Terri Winston, executive director of the Women's Audio Mission in San Francisco, an organization providing training for women in recording arts and audio technology, notes the percentage of female students in her music production classes at City College of San Francisco has grown from about 10 percent to more than 50 percent in less than a decade. She attributes the increase to making the effort to engage women and chip away at any trepidation they may bring to class.
"When I bring a new piece of gear to the class, the men are all over it and the women tend to hang back," Winston explains. "I'll say to everyone, 'Get over here and take a look! Snap out of it!' And once that stress is off, they're right up there with the guys. They're here in the first place because they are interested in recording music. We're just removing some of the [cultural] barriers that were there."
Another factor beneficial to women is the feasibility of home recording. With a laptop, a set of speakers, a microphone, and basic recording software such as Pro Tools LE or GarageBand — and some time and effort — any aspiring professional has the opportunity to familiarize themselves with the fundamentals of music production.
But the most basic change may simply be generational. Bridget Guise, a 21-year-old student at SAE Institute of Technology in Nashville, Tenn., says gender isn't the same kind of issue for her millennial cohorts. "Gender is immaterial," she says. Guise does acknowledge that a glass ceiling might appear beyond the assistant engineering job she holds as an intern at a Nashville recording studio. But she also believes the positive effect women can bring to the working environment of music production will help counter any obstacles. "I think it can actually be an advantage now being a woman to get a job at a studio, because you'd bring a unique perspective," she says.
That optimism is shared by Ann Mincieli, the chief engineer for GRAMMY winner Alicia Keys since 1999 who also manages operations for the Oven Studios, the singer's Long Island, N.Y.-based recording studio. "I don't really think of it as being a woman in a man's world — that's an old mentality," says Mincieli, who has also worked with Whitney Houston, Jay-Z and Adam Lambert. "If I had really thought [like] that, I don't think I would have made it this far. I've seen some people, assistant engineers in studios years ago, get overtaken by that thinking. If you're good, if you're on your game, you have a chance like anyone else."
Angela Piva has thrived for years as an engineer, recording hip-hop artists including Ghostface Killah, Heavy D & The Boyz and Naughty By Nature, as well as more mainstream R&B artists such as Mary J. Blige.
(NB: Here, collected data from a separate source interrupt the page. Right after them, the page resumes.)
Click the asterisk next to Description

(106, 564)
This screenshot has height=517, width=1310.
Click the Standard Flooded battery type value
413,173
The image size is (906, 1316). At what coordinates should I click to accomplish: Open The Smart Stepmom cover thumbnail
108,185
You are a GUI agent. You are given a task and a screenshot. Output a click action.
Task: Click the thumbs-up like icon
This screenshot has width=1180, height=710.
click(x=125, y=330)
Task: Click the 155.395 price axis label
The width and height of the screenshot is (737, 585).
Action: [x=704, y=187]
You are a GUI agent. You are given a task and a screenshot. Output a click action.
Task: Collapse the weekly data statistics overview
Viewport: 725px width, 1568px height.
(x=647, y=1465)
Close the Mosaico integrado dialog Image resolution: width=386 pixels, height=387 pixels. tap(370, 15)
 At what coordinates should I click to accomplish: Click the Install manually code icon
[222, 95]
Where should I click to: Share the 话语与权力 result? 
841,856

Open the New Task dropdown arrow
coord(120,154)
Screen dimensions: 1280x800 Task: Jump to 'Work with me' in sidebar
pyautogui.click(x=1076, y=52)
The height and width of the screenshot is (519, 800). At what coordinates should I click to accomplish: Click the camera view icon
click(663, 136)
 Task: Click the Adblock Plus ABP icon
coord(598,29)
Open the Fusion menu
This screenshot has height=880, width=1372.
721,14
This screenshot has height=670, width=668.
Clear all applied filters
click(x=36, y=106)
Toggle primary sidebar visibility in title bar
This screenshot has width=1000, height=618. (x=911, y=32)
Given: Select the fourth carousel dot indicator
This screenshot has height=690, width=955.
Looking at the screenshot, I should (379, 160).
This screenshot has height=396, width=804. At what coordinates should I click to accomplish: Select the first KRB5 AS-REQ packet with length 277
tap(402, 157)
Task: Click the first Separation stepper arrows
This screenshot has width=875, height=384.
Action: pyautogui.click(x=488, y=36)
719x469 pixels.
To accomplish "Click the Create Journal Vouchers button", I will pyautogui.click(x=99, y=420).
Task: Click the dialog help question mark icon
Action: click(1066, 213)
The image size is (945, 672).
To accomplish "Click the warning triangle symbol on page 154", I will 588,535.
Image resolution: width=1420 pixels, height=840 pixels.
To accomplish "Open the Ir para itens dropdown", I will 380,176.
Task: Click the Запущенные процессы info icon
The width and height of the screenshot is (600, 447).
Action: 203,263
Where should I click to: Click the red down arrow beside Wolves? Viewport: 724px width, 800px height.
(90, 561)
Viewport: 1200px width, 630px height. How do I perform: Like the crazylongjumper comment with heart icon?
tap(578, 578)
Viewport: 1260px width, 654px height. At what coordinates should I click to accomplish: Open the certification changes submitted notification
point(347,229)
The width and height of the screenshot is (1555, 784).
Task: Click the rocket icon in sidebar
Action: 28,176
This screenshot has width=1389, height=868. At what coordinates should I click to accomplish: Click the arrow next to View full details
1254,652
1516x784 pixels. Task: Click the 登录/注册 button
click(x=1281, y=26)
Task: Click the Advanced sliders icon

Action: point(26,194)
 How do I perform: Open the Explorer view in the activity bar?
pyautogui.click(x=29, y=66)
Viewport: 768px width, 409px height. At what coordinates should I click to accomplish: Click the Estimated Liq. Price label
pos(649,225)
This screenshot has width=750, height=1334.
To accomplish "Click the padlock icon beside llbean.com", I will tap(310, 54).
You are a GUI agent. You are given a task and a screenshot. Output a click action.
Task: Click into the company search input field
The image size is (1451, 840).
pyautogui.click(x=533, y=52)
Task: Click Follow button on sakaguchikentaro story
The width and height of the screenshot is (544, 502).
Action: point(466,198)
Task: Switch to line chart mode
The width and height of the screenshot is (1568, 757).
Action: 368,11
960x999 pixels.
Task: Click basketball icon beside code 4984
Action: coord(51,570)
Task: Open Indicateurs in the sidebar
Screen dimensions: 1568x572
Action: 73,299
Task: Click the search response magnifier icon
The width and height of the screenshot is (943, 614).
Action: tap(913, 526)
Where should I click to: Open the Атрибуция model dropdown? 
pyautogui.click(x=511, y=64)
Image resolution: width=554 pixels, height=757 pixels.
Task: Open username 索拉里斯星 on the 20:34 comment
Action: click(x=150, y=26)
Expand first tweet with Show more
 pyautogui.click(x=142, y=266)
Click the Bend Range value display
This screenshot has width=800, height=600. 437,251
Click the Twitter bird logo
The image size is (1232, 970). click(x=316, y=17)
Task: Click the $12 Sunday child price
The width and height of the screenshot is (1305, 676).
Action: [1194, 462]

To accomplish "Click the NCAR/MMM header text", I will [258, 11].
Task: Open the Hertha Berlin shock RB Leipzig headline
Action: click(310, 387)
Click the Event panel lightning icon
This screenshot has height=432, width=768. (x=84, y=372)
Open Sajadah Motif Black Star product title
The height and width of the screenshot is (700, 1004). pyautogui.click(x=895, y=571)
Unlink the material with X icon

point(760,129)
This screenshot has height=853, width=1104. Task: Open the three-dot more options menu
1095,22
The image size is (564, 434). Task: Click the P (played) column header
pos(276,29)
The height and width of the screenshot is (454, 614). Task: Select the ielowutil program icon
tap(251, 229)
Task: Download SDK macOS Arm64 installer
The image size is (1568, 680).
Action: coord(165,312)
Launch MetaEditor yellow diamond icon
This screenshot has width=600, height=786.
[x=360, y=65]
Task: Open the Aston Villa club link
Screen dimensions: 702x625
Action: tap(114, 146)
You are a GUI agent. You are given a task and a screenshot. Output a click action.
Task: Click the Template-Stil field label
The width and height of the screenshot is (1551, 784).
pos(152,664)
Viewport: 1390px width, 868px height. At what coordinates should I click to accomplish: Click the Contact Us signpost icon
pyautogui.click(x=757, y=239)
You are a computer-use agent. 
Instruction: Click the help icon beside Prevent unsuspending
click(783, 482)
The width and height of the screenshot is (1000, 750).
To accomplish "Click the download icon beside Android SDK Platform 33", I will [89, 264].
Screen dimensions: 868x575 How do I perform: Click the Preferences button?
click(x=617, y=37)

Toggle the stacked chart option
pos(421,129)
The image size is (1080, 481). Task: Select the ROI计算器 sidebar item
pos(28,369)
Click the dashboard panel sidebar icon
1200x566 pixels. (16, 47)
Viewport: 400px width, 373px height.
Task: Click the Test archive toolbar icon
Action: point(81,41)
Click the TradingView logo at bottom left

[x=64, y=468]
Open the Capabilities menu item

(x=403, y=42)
Once you prove your chops in the studio, Piva also agrees gender barriers can melt away. "The truth is, everyone I worked with was very respectful," she says.
Trina Shoemaker, who is one of only two women to have won the Best Engineered Album, Non-Classical GRAMMY Award (Imogen Heap won the award in 2009), puts it bluntly, "As soon as you say there's an obstacle there because you're a woman, then you put the obstacle there."
As the owner of RadioStar Studios in Weed, Calif., producer/engineer Sylvia Massy was mentored by Producers & Engineers Wing Senior Executive Director Maureen Droney and GRAMMY-winning engineer Leslie Ann Jones. She has worked primarily within the male-driven hard rock genre, including recordings by Red Hot Chili Peppers, Smashing Pumpkins, System Of A Down, and Tool.
"The lead singer of Tool [Maynard James Keenan] is frightening on stage but he's actually a stand-up comedian — we would talk about our cats in the studio," says Massy, who has also worked with producer Rick Rubin on several best-selling recordings, including Johnny Cash's GRAMMY-winning Unchained. "I get the feeling that a lot of men are less intimidated by a woman in the control room."
While gender parity in the studio is an ongoing issue, similar to their male counterparts, women with established music production careers are becoming more concerned about there being an industry for them to be part of.
"The key will be diversification," says Piva regarding the challenge of obtaining work as record labels continue to cut recording budgets. "Not doing just records, but looking into music for movies and multimedia production for the Internet. We all have to flow with the times now."
(Dan Daley is a freelance journalist covering the entertainment business industry. He lives in New York and Nashville.)